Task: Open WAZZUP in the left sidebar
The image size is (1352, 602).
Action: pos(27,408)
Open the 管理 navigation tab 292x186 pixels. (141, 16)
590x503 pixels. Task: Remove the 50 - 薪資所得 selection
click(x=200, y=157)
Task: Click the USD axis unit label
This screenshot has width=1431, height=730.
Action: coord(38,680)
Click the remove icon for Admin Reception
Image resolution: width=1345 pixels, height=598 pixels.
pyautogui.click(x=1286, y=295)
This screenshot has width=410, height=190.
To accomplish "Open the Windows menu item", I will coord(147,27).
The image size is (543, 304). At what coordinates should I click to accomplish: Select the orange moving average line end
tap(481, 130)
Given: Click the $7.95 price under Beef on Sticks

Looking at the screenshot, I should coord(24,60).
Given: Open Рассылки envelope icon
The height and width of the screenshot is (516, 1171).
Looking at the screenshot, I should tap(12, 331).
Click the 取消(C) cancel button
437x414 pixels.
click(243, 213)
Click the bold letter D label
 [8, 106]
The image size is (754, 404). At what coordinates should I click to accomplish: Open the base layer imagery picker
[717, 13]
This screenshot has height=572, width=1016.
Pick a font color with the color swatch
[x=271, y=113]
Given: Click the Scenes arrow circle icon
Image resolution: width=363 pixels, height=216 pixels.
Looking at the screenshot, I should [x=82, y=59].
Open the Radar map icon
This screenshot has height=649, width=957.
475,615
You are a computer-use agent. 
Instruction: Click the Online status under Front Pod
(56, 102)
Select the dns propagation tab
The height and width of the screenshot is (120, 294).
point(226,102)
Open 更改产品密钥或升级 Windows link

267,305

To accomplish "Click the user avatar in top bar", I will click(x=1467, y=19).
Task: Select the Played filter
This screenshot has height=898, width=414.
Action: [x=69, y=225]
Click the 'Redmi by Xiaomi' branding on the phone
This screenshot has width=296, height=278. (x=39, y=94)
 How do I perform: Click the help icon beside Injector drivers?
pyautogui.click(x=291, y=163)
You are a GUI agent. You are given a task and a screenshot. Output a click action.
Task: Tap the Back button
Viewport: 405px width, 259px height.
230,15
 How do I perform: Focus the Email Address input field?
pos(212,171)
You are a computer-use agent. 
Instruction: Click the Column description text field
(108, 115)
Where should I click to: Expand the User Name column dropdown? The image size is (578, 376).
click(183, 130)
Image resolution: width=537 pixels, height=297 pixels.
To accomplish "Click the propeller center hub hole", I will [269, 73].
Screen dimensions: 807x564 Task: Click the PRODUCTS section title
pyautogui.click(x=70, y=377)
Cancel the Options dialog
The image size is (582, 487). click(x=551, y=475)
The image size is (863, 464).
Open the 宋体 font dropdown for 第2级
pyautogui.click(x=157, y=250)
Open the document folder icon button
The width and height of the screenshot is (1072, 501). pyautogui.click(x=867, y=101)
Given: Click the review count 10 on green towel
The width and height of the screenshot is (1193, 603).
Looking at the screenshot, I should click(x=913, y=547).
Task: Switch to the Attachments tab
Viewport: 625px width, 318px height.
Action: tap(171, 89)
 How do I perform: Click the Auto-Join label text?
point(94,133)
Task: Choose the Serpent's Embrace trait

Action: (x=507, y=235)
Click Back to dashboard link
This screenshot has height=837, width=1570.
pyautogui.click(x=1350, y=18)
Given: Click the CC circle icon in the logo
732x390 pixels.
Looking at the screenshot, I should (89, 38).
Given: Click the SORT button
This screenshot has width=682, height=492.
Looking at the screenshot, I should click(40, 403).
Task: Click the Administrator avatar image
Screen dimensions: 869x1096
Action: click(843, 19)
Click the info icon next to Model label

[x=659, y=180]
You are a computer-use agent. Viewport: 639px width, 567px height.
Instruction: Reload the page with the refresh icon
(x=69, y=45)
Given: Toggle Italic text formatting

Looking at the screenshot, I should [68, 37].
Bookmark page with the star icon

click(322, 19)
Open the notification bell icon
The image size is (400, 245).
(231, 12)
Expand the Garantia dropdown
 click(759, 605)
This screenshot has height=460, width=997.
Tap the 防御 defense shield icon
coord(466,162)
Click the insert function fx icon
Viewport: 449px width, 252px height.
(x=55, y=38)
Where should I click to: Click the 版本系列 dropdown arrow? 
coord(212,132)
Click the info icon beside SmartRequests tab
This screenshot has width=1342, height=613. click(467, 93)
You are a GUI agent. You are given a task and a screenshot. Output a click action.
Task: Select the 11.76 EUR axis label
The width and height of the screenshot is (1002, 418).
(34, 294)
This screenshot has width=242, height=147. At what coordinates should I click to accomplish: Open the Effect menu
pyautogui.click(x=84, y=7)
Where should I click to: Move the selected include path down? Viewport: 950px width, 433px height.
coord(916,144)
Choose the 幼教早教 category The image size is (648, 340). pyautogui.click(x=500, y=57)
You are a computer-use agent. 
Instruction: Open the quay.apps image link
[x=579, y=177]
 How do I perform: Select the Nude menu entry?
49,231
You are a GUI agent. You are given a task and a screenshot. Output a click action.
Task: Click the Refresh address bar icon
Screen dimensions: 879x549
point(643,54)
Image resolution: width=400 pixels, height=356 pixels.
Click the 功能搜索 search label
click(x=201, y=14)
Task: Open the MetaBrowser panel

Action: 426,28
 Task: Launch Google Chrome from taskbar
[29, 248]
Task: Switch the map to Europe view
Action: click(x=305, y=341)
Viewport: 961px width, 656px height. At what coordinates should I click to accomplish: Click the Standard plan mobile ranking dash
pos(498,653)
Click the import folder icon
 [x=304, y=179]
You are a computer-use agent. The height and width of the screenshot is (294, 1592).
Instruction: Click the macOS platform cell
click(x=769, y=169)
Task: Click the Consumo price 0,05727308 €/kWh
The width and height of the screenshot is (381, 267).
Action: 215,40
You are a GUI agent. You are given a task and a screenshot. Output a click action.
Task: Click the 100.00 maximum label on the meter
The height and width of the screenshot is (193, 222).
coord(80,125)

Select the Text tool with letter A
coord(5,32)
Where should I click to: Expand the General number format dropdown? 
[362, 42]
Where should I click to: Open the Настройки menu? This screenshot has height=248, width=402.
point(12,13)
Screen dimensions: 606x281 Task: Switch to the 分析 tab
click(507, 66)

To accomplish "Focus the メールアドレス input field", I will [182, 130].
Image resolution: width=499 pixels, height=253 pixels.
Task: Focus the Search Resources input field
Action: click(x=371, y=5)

+---+

EXERCISE REQUIREMENTS: Starting with the first line of the data above, copy each line exactly until you reach the line with "Task: Click the USD axis unit label"; include that line as well.

RESPONSE BOX:
Task: Open WAZZUP in the left sidebar
The image size is (1352, 602).
Action: pos(27,408)
Open the 管理 navigation tab 292x186 pixels. (141, 16)
590x503 pixels. Task: Remove the 50 - 薪資所得 selection
click(x=200, y=157)
Task: Click the USD axis unit label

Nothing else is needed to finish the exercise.